Haití proclamó su independencia en 1804, circunstancia que lo inscribe en el segundo país en emanciparse de la tutela colonial en América, después de Estados Unidos. Lo hizo como culminación de un proceso revolucionario que tenía como meta la abolición de la esclavitud a través de un enfrentamiento cruento con Francia, que ejercía el dominio desde el siglo XVII, después de la división de la isla Hispaniola mediante un tratado con España en el que ésta cedió la mitad de su soberanía sobre el territorio compartido en la actualidad con la República Dominicana.
Respecto a la presencia de Francia en este territorio que ha irrumpido dolorosamente en las paginas negras de los medios de comunicación, es de destacar la diferencia entre su presencia a través del idioma, con la que dejó España allá donde ejerció su influencia en Iberoamérica. Mientras que Haití es precisamente un espacio lingüístico dominado por el creole, que apenas alcanza la condición de un patuá del francés, la naciones que heredaron la lengua de Castilla ofrecen hoy la brillantez de unas literaturas en español, homologables a la que se desarrolla en lo que con retórica cansina se define como madre patria.
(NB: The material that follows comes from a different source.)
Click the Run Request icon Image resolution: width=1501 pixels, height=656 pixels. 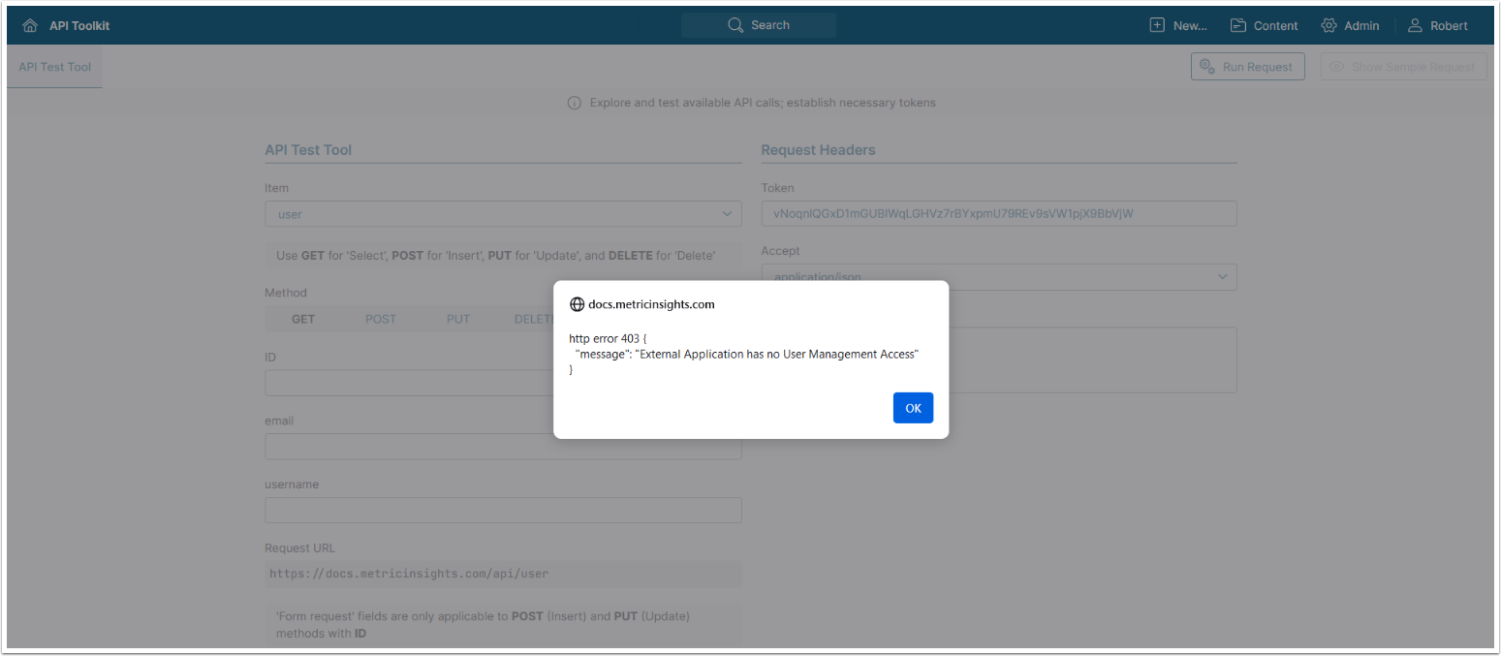click(1206, 67)
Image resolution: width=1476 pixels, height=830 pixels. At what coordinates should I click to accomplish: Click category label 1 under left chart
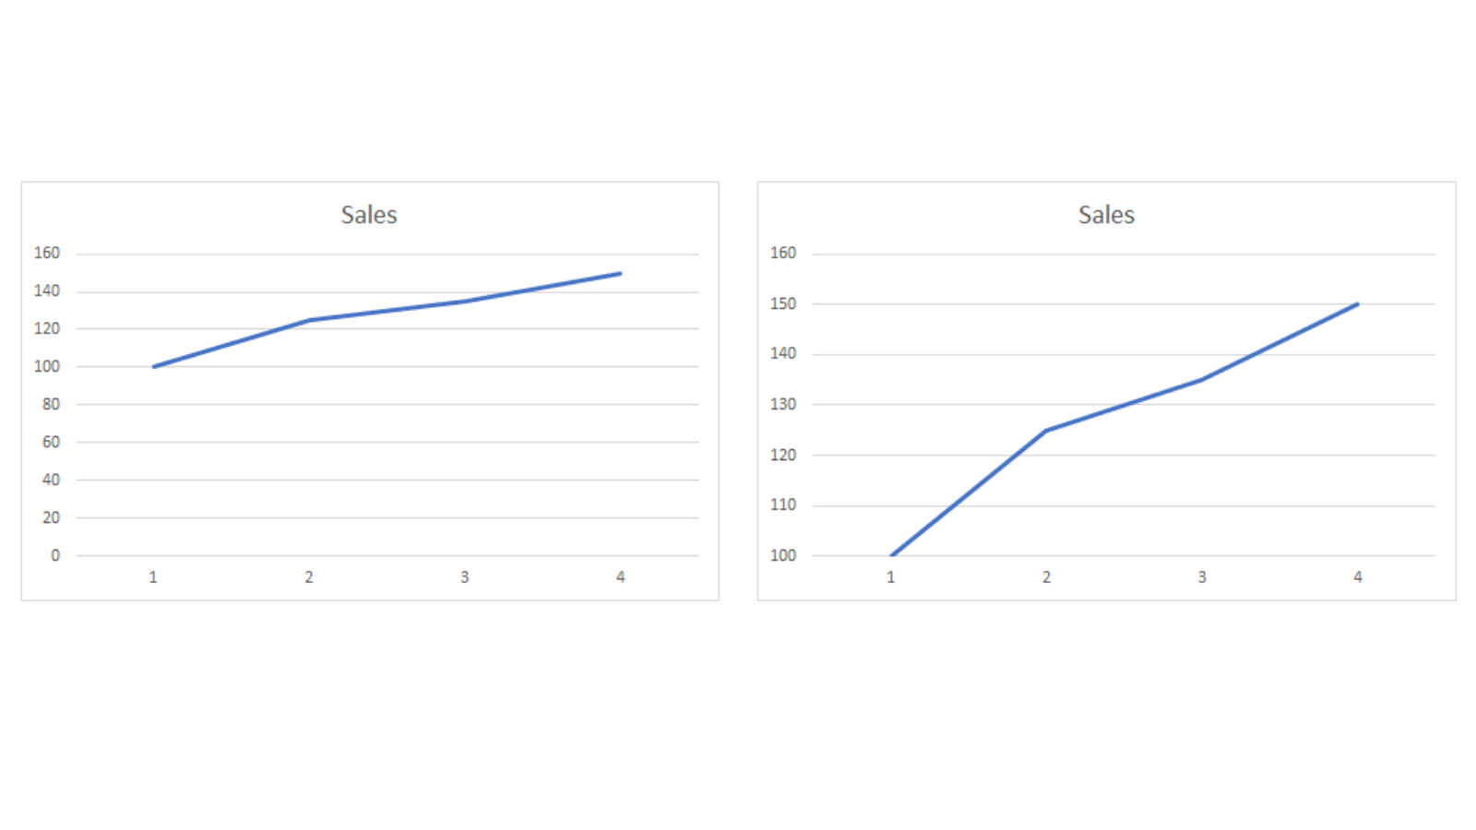coord(153,577)
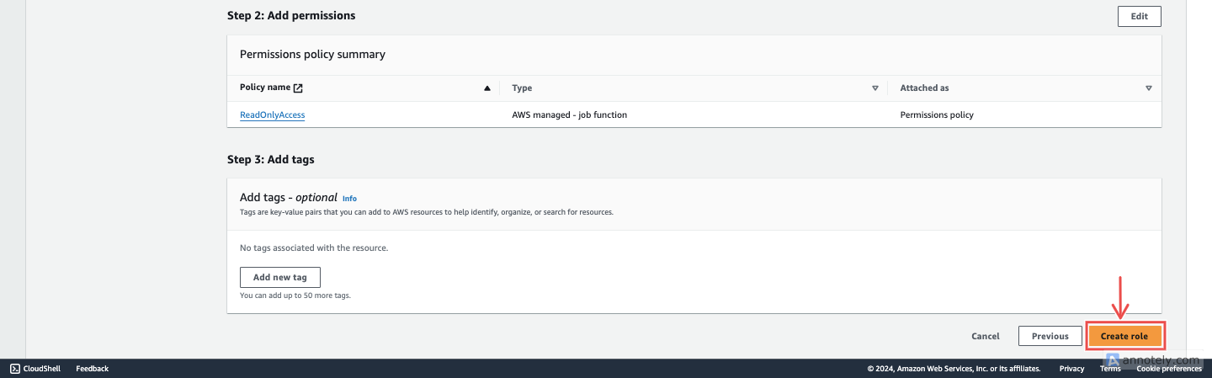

Lo que se plantea ahora en Haití es la revisión de las ayudas practicadas hasta el momento para hacer frente a las situaciones límite que se dan en partes del planeta para obtener resultados que permitan superar las hambrunas, caos y postración en que se encuentra ese cuarto mundo, incapaz por sus medios para salir del subdesarrollo. Más que países subdesarrollados, hay países subcapacitados. Sin la ayuda fiscalizada y controlada de los poderosos, alejados de los viejos moldes del colonialismo clásico, no podrá resolverse la vergonzosa situación de espacios como Haití poblados por un gentío.
Consideración aparte merece la necesidad de realizar un exorcismo para romper el maleficio que el Vudú ejerce sobre una vasta zona caribeña, que por vía mágica impone una barrera que la separa del desarrollo.